Reproduce each of the following records verbatim, line for line.

--- DATA EXTRACT ---

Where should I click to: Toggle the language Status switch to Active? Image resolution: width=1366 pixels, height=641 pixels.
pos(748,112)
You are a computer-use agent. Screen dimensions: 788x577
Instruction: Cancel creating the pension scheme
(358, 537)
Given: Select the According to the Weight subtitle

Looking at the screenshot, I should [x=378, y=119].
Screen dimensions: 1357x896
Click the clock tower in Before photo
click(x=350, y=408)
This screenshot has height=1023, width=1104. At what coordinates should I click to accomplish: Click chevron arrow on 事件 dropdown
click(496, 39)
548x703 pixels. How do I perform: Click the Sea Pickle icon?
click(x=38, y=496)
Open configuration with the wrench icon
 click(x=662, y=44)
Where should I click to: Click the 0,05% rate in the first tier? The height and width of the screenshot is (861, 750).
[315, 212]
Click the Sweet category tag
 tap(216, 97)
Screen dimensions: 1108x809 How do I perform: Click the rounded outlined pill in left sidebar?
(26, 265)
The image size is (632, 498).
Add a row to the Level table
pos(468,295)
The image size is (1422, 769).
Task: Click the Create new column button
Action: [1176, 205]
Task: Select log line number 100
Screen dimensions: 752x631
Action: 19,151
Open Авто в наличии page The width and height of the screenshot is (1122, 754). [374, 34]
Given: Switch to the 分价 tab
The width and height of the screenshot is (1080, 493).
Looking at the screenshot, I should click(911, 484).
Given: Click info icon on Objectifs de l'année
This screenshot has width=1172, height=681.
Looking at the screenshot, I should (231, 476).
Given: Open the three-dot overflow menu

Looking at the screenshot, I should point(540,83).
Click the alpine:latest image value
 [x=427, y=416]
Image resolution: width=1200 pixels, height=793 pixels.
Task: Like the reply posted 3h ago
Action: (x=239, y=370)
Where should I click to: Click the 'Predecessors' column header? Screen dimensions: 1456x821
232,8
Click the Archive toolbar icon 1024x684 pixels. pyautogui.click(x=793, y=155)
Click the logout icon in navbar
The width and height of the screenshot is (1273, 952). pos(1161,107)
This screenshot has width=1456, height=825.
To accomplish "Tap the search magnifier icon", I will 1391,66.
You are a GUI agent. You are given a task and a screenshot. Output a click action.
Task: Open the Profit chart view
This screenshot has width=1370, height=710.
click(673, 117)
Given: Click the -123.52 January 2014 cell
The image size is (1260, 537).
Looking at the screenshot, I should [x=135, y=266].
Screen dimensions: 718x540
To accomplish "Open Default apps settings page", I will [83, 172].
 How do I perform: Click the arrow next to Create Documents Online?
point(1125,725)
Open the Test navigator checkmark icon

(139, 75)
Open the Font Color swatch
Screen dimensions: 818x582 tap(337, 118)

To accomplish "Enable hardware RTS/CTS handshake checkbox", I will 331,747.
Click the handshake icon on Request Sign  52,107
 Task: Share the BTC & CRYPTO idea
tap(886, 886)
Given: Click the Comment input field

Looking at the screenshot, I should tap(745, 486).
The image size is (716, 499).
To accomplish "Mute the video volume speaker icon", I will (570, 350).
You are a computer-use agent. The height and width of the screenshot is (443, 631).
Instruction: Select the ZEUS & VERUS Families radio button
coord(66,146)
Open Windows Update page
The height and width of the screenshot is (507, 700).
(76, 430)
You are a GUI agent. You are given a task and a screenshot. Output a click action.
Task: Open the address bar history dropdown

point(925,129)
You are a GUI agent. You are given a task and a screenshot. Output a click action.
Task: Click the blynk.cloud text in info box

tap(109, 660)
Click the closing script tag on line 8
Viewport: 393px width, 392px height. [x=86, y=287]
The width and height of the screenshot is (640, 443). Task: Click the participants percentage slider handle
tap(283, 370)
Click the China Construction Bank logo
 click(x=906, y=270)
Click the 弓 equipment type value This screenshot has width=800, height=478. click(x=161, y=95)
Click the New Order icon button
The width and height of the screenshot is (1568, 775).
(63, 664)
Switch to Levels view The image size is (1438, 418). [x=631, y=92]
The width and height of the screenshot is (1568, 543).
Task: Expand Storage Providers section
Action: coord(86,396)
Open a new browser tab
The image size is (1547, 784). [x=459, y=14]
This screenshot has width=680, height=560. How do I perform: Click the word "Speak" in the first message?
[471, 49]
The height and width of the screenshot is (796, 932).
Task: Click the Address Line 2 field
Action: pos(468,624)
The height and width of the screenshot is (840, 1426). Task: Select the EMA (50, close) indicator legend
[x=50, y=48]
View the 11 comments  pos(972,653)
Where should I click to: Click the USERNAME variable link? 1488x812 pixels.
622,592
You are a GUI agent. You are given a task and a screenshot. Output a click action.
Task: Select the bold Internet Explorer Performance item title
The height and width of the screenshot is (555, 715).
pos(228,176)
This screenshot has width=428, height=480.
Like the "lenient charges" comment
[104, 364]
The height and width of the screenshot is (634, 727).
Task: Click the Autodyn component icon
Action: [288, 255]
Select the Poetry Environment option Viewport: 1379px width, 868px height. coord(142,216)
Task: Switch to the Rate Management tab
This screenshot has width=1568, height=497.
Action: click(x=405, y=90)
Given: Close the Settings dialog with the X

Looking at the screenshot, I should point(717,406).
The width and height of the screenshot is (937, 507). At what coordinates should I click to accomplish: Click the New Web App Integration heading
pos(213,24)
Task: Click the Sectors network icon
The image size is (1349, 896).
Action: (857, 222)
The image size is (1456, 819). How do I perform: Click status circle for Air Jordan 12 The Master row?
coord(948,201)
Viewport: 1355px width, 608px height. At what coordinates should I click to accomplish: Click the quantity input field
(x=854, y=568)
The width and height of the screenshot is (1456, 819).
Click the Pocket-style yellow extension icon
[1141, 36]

---

**RESULT OF THE EXERCISE:**
Where should I click to: Toggle the language Status switch to Active? Image resolution: width=1366 pixels, height=641 pixels.
pos(748,112)
You are a computer-use agent. Screen dimensions: 788x577
Instruction: Cancel creating the pension scheme
(358, 537)
Given: Select the According to the Weight subtitle

Looking at the screenshot, I should [x=378, y=119].
Screen dimensions: 1357x896
Click the clock tower in Before photo
click(x=350, y=408)
This screenshot has height=1023, width=1104. At what coordinates should I click to accomplish: Click chevron arrow on 事件 dropdown
click(496, 39)
548x703 pixels. How do I perform: Click the Sea Pickle icon?
click(x=38, y=496)
Open configuration with the wrench icon
 click(x=662, y=44)
Where should I click to: Click the 0,05% rate in the first tier? The height and width of the screenshot is (861, 750).
[315, 212]
Click the Sweet category tag
 tap(216, 97)
Screen dimensions: 1108x809 How do I perform: Click the rounded outlined pill in left sidebar?
(26, 265)
The image size is (632, 498).
Add a row to the Level table
pos(468,295)
The image size is (1422, 769).
Task: Click the Create new column button
Action: [1176, 205]
Task: Select log line number 100
Screen dimensions: 752x631
Action: 19,151
Open Авто в наличии page The width and height of the screenshot is (1122, 754). [374, 34]
Given: Switch to the 分价 tab
The width and height of the screenshot is (1080, 493).
Looking at the screenshot, I should click(911, 484).
Given: Click info icon on Objectifs de l'année
This screenshot has width=1172, height=681.
Looking at the screenshot, I should (231, 476).
Given: Open the three-dot overflow menu

Looking at the screenshot, I should point(540,83).
Click the alpine:latest image value
 [x=427, y=416]
Image resolution: width=1200 pixels, height=793 pixels.
Task: Like the reply posted 3h ago
Action: (x=239, y=370)
Where should I click to: Click the 'Predecessors' column header? Screen dimensions: 1456x821
232,8
Click the Archive toolbar icon 1024x684 pixels. pyautogui.click(x=793, y=155)
Click the logout icon in navbar
The width and height of the screenshot is (1273, 952). pos(1161,107)
This screenshot has width=1456, height=825.
To accomplish "Tap the search magnifier icon", I will 1391,66.
You are a GUI agent. You are given a task and a screenshot. Output a click action.
Task: Open the Profit chart view
This screenshot has width=1370, height=710.
click(673, 117)
Given: Click the -123.52 January 2014 cell
The image size is (1260, 537).
Looking at the screenshot, I should [x=135, y=266].
Screen dimensions: 718x540
To accomplish "Open Default apps settings page", I will [83, 172].
 How do I perform: Click the arrow next to Create Documents Online?
point(1125,725)
Open the Test navigator checkmark icon

(139, 75)
Open the Font Color swatch
Screen dimensions: 818x582 tap(337, 118)

To accomplish "Enable hardware RTS/CTS handshake checkbox", I will 331,747.
Click the handshake icon on Request Sign  52,107
 Task: Share the BTC & CRYPTO idea
tap(886, 886)
Given: Click the Comment input field

Looking at the screenshot, I should tap(745, 486).
The image size is (716, 499).
To accomplish "Mute the video volume speaker icon", I will (570, 350).
You are a computer-use agent. The height and width of the screenshot is (443, 631).
Instruction: Select the ZEUS & VERUS Families radio button
coord(66,146)
Open Windows Update page
The height and width of the screenshot is (507, 700).
(76, 430)
You are a GUI agent. You are given a task and a screenshot. Output a click action.
Task: Open the address bar history dropdown

point(925,129)
You are a GUI agent. You are given a task and a screenshot. Output a click action.
Task: Click the blynk.cloud text in info box

tap(109, 660)
Click the closing script tag on line 8
Viewport: 393px width, 392px height. [x=86, y=287]
The width and height of the screenshot is (640, 443). Task: Click the participants percentage slider handle
tap(283, 370)
Click the China Construction Bank logo
 click(x=906, y=270)
Click the 弓 equipment type value This screenshot has width=800, height=478. click(x=161, y=95)
Click the New Order icon button
The width and height of the screenshot is (1568, 775).
(63, 664)
Switch to Levels view The image size is (1438, 418). [x=631, y=92]
The width and height of the screenshot is (1568, 543).
Task: Expand Storage Providers section
Action: coord(86,396)
Open a new browser tab
The image size is (1547, 784). [x=459, y=14]
This screenshot has width=680, height=560. How do I perform: Click the word "Speak" in the first message?
[471, 49]
The height and width of the screenshot is (796, 932).
Task: Click the Address Line 2 field
Action: pos(468,624)
The height and width of the screenshot is (840, 1426). Task: Select the EMA (50, close) indicator legend
[x=50, y=48]
View the 11 comments  pos(972,653)
Where should I click to: Click the USERNAME variable link? 1488x812 pixels.
622,592
You are a GUI agent. You are given a task and a screenshot. Output a click action.
Task: Select the bold Internet Explorer Performance item title
The height and width of the screenshot is (555, 715).
pos(228,176)
This screenshot has width=428, height=480.
Like the "lenient charges" comment
[104, 364]
The height and width of the screenshot is (634, 727).
Task: Click the Autodyn component icon
Action: [288, 255]
Select the Poetry Environment option Viewport: 1379px width, 868px height. coord(142,216)
Task: Switch to the Rate Management tab
This screenshot has width=1568, height=497.
Action: click(x=405, y=90)
Given: Close the Settings dialog with the X

Looking at the screenshot, I should point(717,406).
The width and height of the screenshot is (937, 507). At what coordinates should I click to accomplish: Click the New Web App Integration heading
pos(213,24)
Task: Click the Sectors network icon
The image size is (1349, 896).
Action: (857, 222)
The image size is (1456, 819). How do I perform: Click status circle for Air Jordan 12 The Master row?
coord(948,201)
Viewport: 1355px width, 608px height. At what coordinates should I click to accomplish: Click the quantity input field
(x=854, y=568)
The width and height of the screenshot is (1456, 819).
Click the Pocket-style yellow extension icon
[1141, 36]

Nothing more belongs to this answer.